[Word and element location records]
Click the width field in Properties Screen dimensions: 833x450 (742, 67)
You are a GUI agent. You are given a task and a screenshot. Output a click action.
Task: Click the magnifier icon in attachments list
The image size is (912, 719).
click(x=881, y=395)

* _Goal_:
Put the listing into a two-column CSV with the headers "request" and "location", one row per record: the request text in the first quoted field and its answer in the second, with any line breaks replaced by spaces.

* _Result_:
request,location
"Click the width field in Properties Screen dimensions: 833x450","(742, 67)"
"You are a GUI agent. You are given a task and a screenshot. Output a click action. Task: Click the magnifier icon in attachments list The image size is (912, 719).","click(x=881, y=395)"